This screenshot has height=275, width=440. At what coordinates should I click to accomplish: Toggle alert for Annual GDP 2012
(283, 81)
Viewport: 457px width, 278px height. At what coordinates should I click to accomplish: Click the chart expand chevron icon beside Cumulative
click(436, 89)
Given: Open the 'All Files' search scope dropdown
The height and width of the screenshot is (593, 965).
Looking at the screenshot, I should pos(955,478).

-*-

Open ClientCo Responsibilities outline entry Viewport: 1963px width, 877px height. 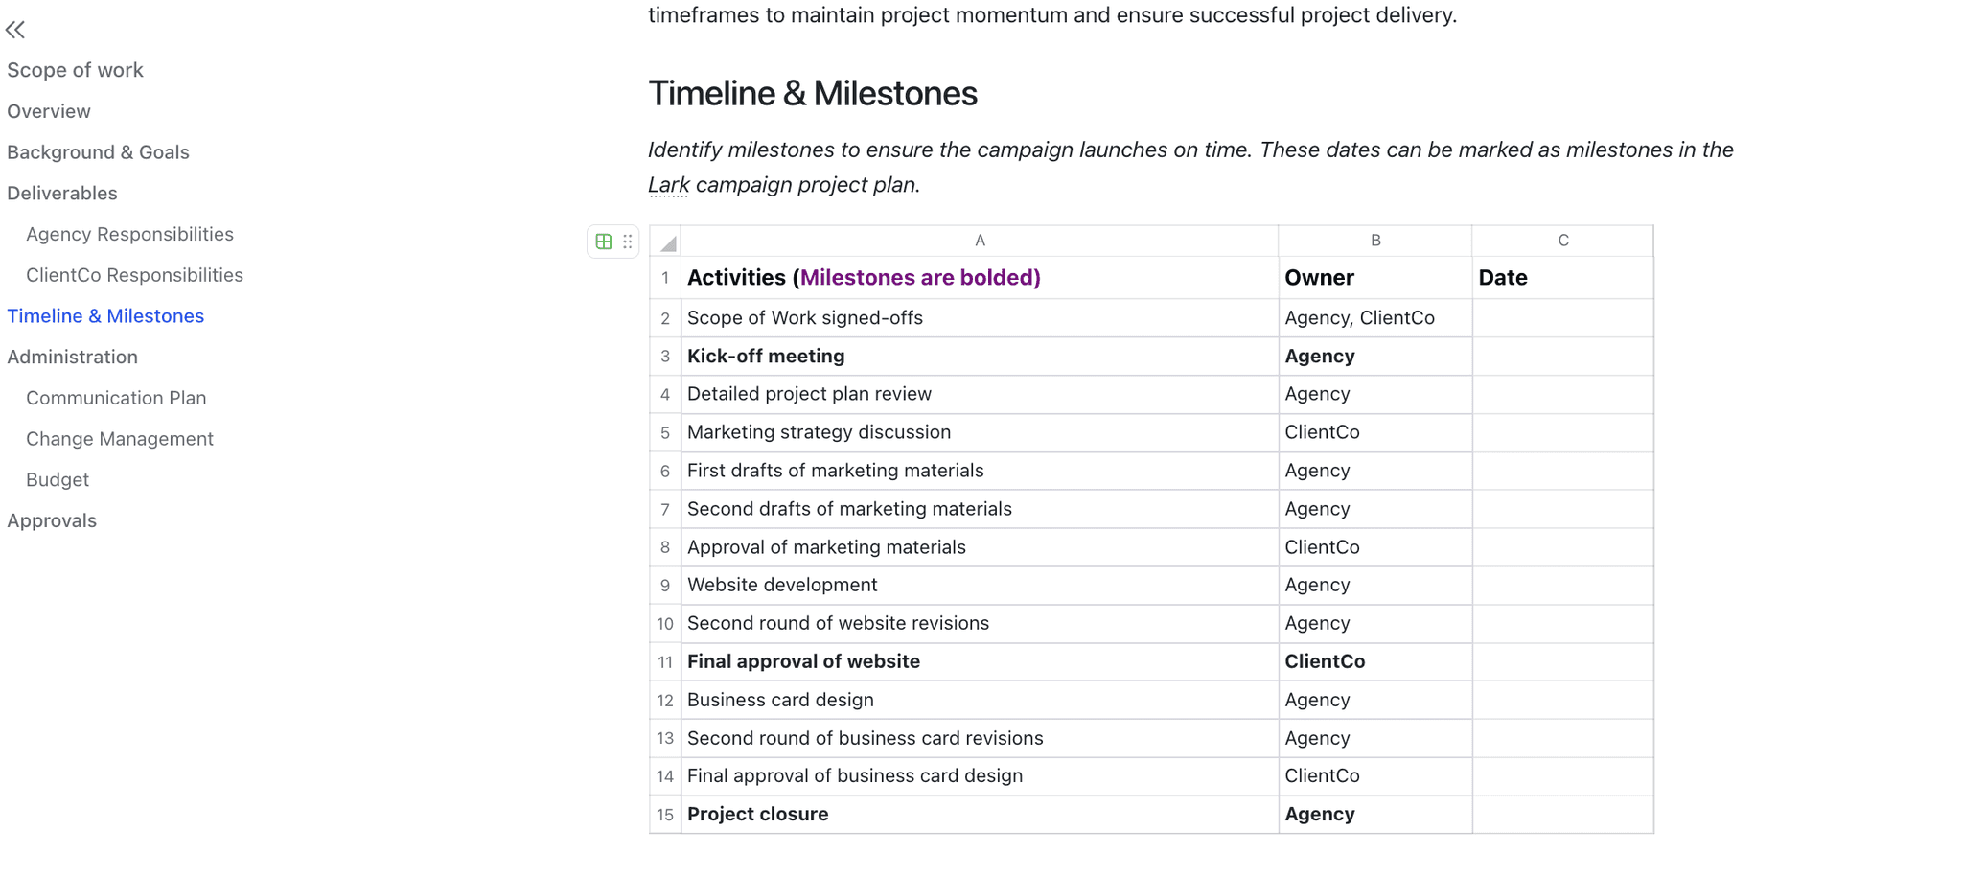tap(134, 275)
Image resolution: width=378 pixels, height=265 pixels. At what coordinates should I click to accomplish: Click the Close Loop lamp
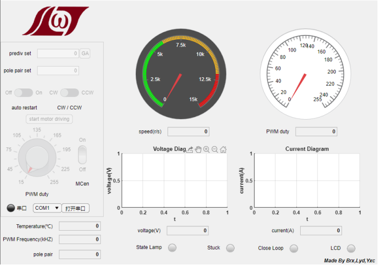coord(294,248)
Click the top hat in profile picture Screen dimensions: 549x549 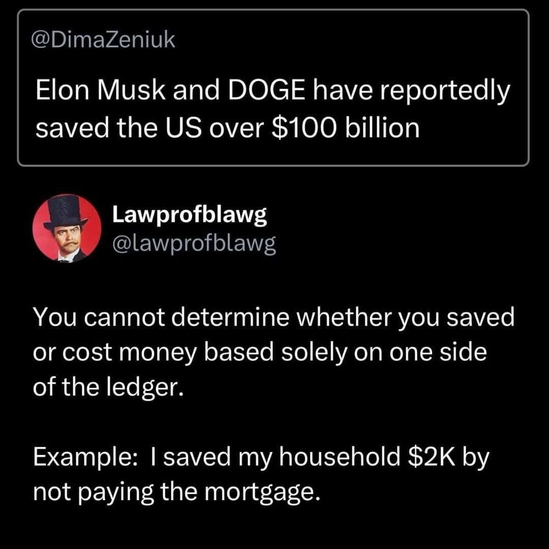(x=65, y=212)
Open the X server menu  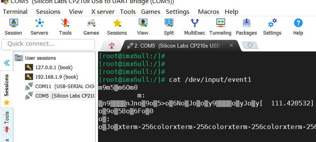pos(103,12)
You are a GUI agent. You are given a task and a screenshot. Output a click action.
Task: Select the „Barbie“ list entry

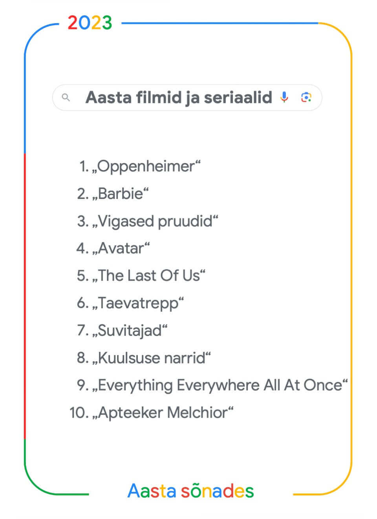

-*-

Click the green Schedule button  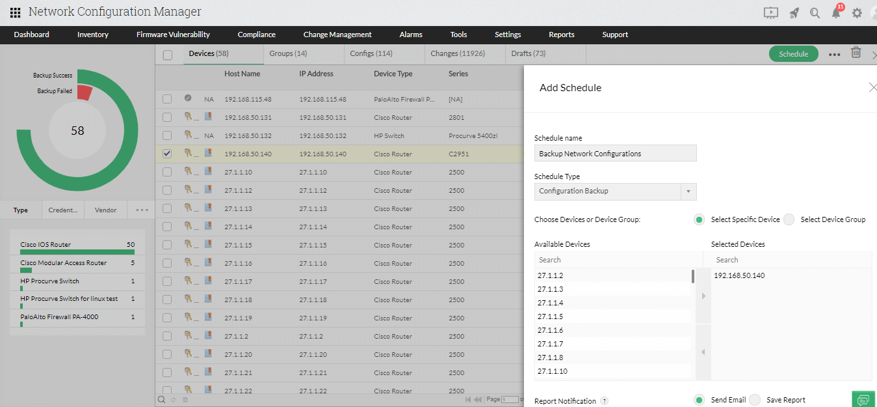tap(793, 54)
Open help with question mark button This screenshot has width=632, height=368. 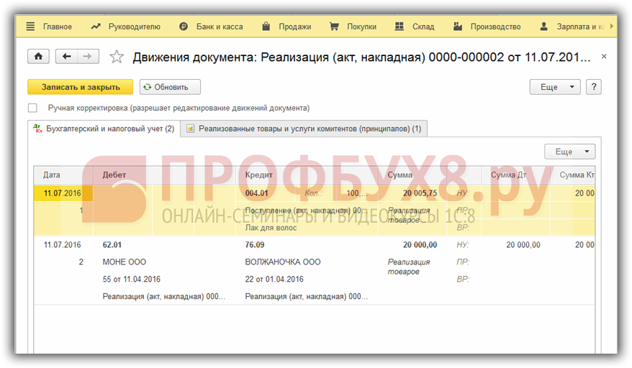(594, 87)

-*-

◆ Assignment
In the listing above, find the line with "You are a GUI" and the line with "Task: Select the"; output exactly those lines and all lines between them.

◆ Response
You are a GUI agent. You are given a task and a screenshot. Output a click action.
Task: Select the „Barbie“ list entry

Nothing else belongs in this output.